Following months of occupation by a cluster of Chatham-Kent homeless people under the Third Street Bridge, they were suddenly gone last week.
The makeshift shelter disappeared shortly thereafter.
The shelter, comprised of tarps, palettes and even old road signs, had stood since the middle of winter, while the homeless occupation under the bridge began earlier than that. The squatters also had fires under the bridge. There are places where the once-white concrete is clearly scorched by flames.
Mayor Darrin Canniff confirmed the shelter was pulled apart and hauled away on May 9.
“It was a joint venture between a lot of groups. They worked with the individuals living there and got them housed,” he said. “It wasn’t an ejection. But it was a safety issue.”
Polly Smith, director of employment and social services for the municipality, said the timing of the unsightly shelter’s removal and the weekend visit by Prince Michael of Kent was purely coincidental.

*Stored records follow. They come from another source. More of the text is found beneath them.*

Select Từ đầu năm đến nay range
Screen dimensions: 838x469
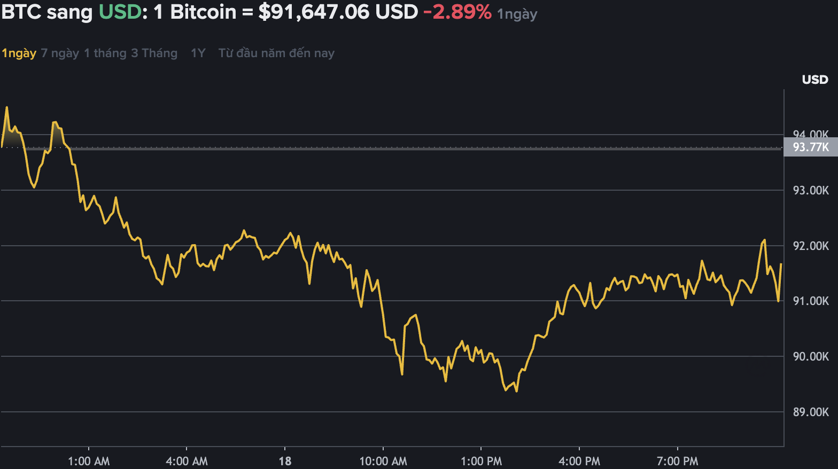coord(276,53)
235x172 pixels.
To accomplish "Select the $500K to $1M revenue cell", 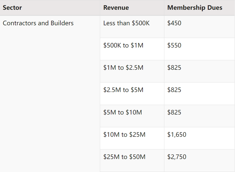I will 123,46.
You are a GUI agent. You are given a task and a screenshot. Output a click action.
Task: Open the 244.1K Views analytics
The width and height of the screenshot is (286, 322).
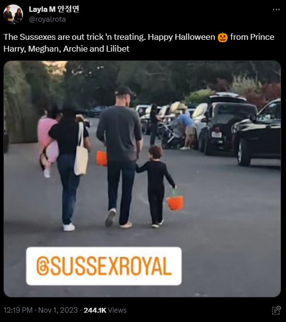pyautogui.click(x=105, y=310)
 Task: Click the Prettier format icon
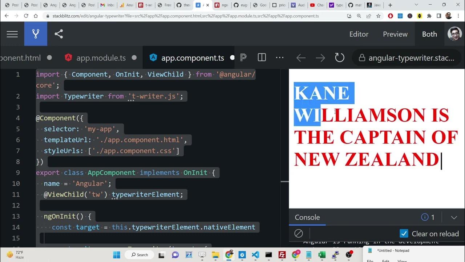coord(243,57)
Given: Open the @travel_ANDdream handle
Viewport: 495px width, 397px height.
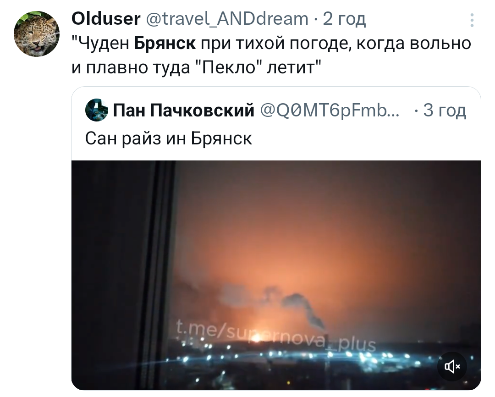Looking at the screenshot, I should click(x=227, y=19).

“Sometimes things just work out,” Smith said. “Our priority is that people’s rights are protected and they are safely housed.”

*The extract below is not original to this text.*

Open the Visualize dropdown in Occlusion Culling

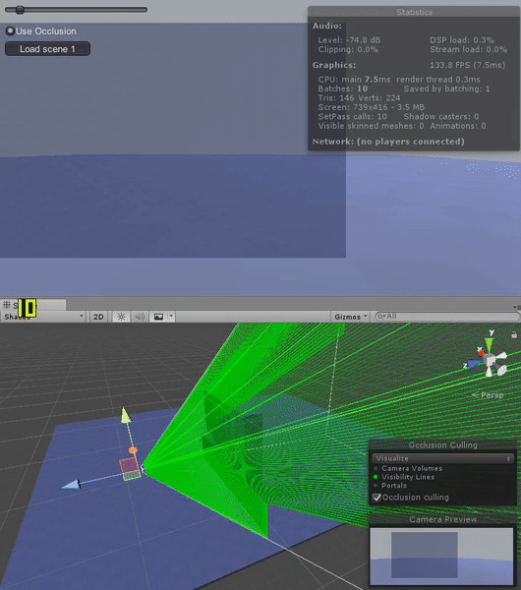pyautogui.click(x=442, y=458)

Smith said the makeshift shelter was uninhabited when the clean-up team came May 9 to remove the shelter.
“There was nobody staying there. We were able to clean up what was left behind,” she said.
Smith confirmed the moves were voluntary, as the people who had opted to live under the bridge were given opportunities to relocate. She added such efforts can take time.
“Anyone who is living in an encampment and on public land is given an opportunity to live elsewhere,” she said. “The choices out there are not always the choices they want. If we’re able to offer a choice that works for the individuals, it’s a win-win situation.”
Renee Geniole, operations co-ordinator with R.O.C.K. Missions, which provides street-level support to the municipality’s most vulnerable citizens, said the shelter had an ever-changing roster of inhabitants.
“There has been somebody living under there, but it’s been different people going in and out, basically since the bridge opened,” she said. The Third Street Bridge opened fully last August after a year and a half of extensive renovation work.
“The way the bridge was built, you could tuck yourself right up underneath there,” Greniole added. “There have been at least eight-to-ten different people using that place.”
That doesn’t count the people who would come by just to hang out.
“It also became a kind of safe place too. There are still a lot of people who couch surf or hop from place to place,” Greniole said. “It was used by a ton of people to go to just hang out or as a safe place just to crash for a couple of hours.”
Greniole credited Smith and her staff at employment and social services for doing a great job working with the people living under the bridge to get them alternative living arrangements.
“They worked hard to find them places to go and to work with them to find them a more long-term place to be,” she explained.